▶ _Problem_: An exact copy is required of every line from the one with "Task: Enable the Bulk Select checkbox" through the end of the data below, and the pictures must stay out of it.

▶ _Supplied data_:
◆ ◆ ◆

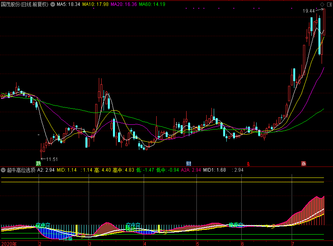Click the diamond icon at top right
Viewport: 333px width, 246px height.
(323, 4)
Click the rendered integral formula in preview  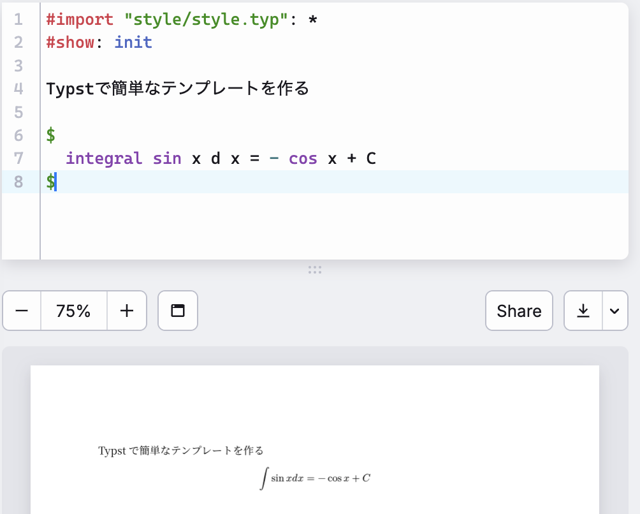click(x=315, y=477)
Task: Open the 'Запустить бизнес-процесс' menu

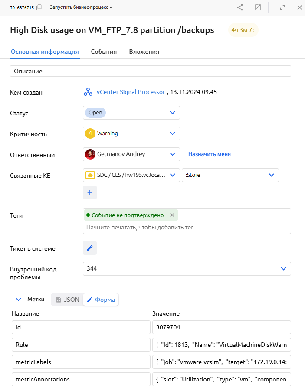Action: (x=81, y=7)
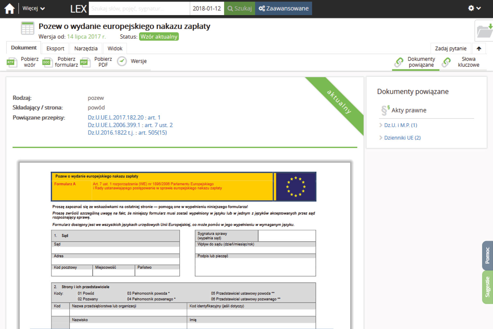
Task: Open the settings gear dropdown
Action: click(x=474, y=8)
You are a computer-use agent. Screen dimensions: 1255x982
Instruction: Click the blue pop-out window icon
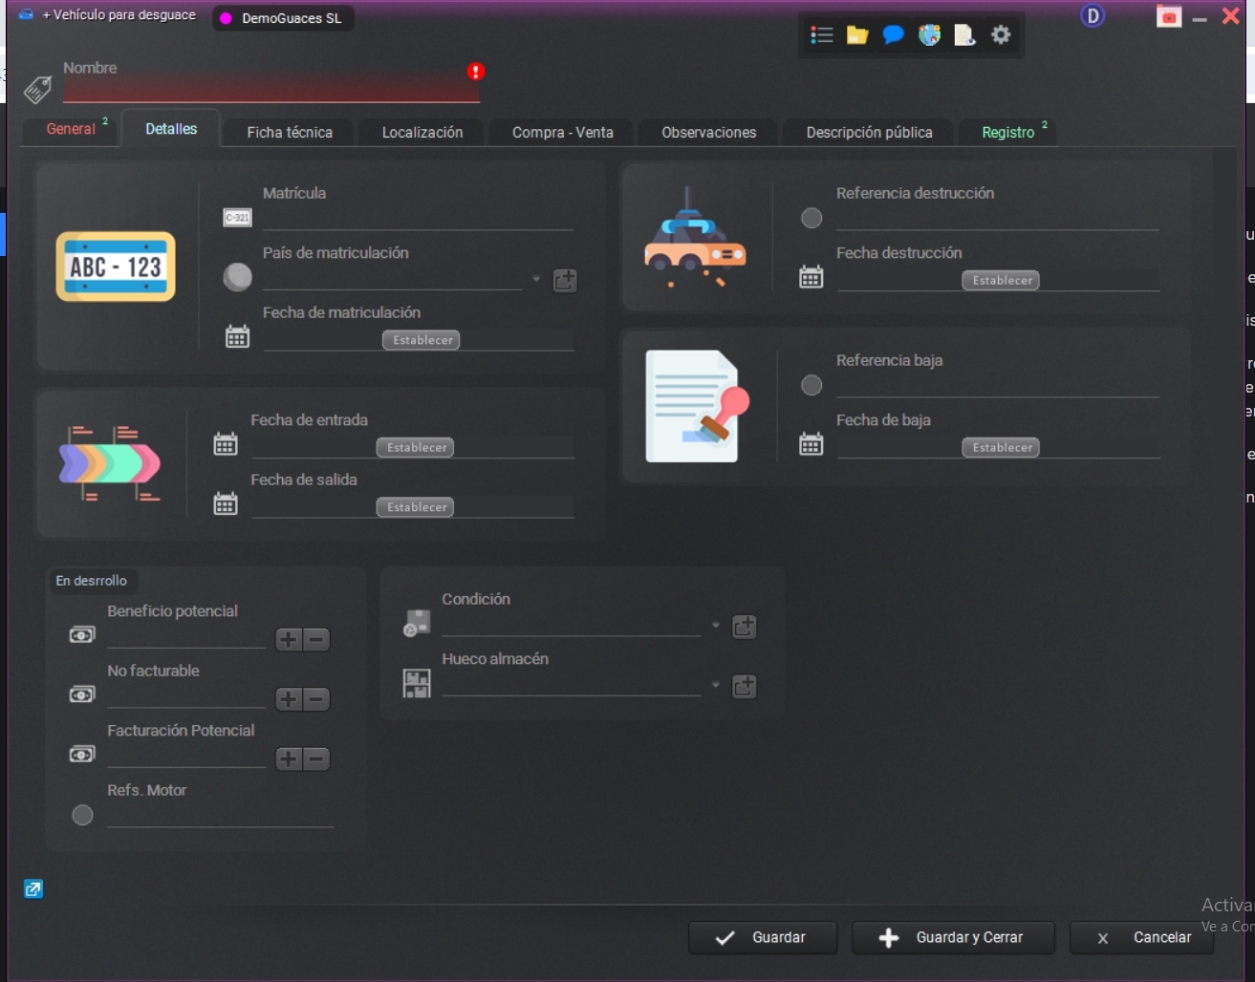33,889
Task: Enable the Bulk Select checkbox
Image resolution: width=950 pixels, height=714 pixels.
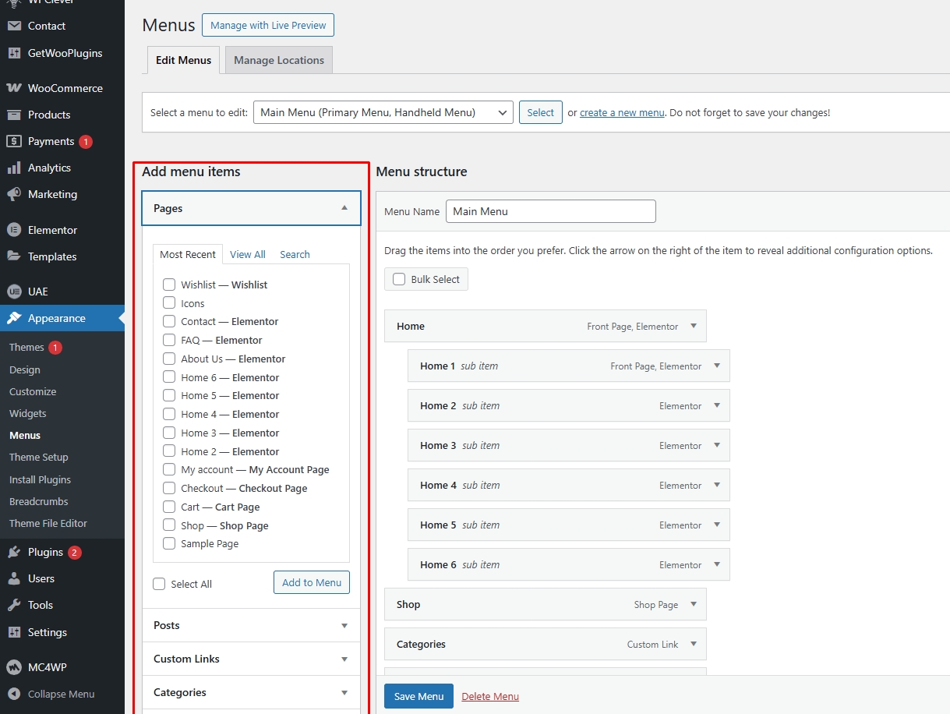Action: [x=399, y=279]
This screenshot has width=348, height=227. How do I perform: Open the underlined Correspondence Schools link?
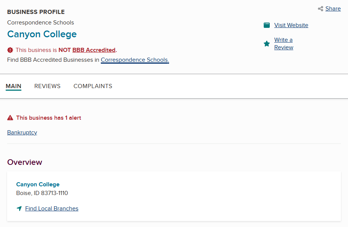[135, 60]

◆ ◆ ◆

▶ _Task answer_:
Task: Enable the Bulk Select checkbox
Image resolution: width=950 pixels, height=714 pixels.
Action: [x=399, y=279]
This screenshot has width=348, height=227. How do I perform: Open the underlined Correspondence Schools link?
[135, 60]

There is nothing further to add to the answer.